Tuesday, November 1, 2016

November Poetry Challenge - What if . . . ?

Perhaps among North Americans the best known “What if” poem is “Whatif” by Shel Silverstein. You can read it at http://www.famouspoetsandpoems.com/poets/shel_silverstein/poems/14819. It was written for school-age children and reflects many of their fears. A child who has friends whose parents’ marriage has fallen apart, may worry about whether his or her own parents will get divorced. What, the student may wonder, if I’m late for school, or fail the math quiz? Silverstein did a good job of summing up the concerns of these young people in his poem. Perhaps the most poignant – and prevalent – “what if” among Silverstein’s readers is “What if nobody likes me?”

Samuel Taylor Coleridge’s “what if” poem may or may not have inspired Silverstein. Coleridge’s “What if You Slept” has an entirely different atmosphere: He did not gather concerns or fears into his poem. Rather he used his imagination to devise a magical situation.

What if You Slept?

What if you slept
And what if
In your sleep
You dreamed
And what if
In your dream
You went to heaven
And there plucked a strange and beautiful flower
And what if
When you awoke
You had that flower in your hand
Ah, what then?

~ Samuel Taylor Coleridge

This poem is I the public domain.

Another good “what if” poem is “What If (This Week),” by Grace Paley, in her book, Begin Again: Collected Poems, p. 161.

The November Challenge:

As you have doubtless figured out by not, the November Challenge is to write a “What if” poem. Your poem can be as imaginative as Coleridge’s, or you can use Shel Silverstein’s poem as your prompt.

Title your poem unless it is haiku or another form that does not use titles. It may be free or formal verse. If you use a form, please identify the form when you submit your poem. Please single-space, and don’t use lines that are overly long (because the blog format doesn’t accommodate long lines).
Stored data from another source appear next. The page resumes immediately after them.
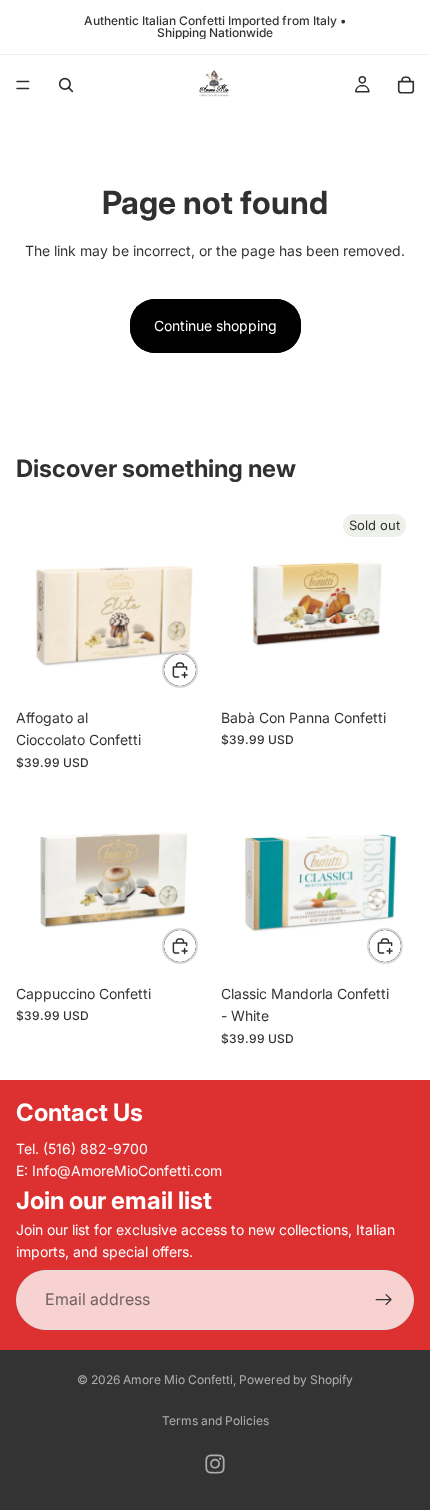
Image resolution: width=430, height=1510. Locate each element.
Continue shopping (215, 325)
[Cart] (406, 85)
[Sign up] (384, 1299)
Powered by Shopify (296, 1379)
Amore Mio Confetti (178, 1379)
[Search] (66, 85)
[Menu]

You may submit a published poem if you retain copyright, but please include publication data. This applies to poems published in books, journals, newspapers, or on the Internet.

The deadline is November 15. Poems submitted after the deadline will not be considered. There is no charge to enter, so there are no monetary rewards; however winners are published on this blog. Please don’t stray too far from “family-friendly” language. No simultaneous submissions, please. You should know by the end of the month whether or not your poem will be published on this blog. Decision of the judge or judges is final.

Copyright on each poem is retained by the poet. If a winning poem is published elsewhere later, please give credit to this blog.

How to Submit Your Poem:

Send one poem only to wildamorris[at]ameritech[dot]net (substitute the @ sign for “at” and a . for “dot”) . Include a brief bio which can be printed with your poem, if you are a winner this month. Please put your name and bio under the poem in your email. Put “What if poem in the subject line.

Submission of a poem gives permission for the poem to be posted on the blog if it is a winner, so be sure that you put your name (exactly as you would like it to appear if you do win) at the end of the poem. Poems may be pasted into an email or sent as an attachment (no pdf files, please). Please do not indent the poem or center it on the page. It helps if you submit the poem in the format used on the blog (Title and poem left-justified; title in bold (not all in capital letters); your name at the bottom of the poem). Also, please do not use spaces instead of commas in the middle of lines. I have no problem with poets using that technique (I sometimes do it myself). However I have difficulty getting the blog to accept and maintain extra spaces.

Poems shorter than 40 lines are generally preferred but longer poems will be considered.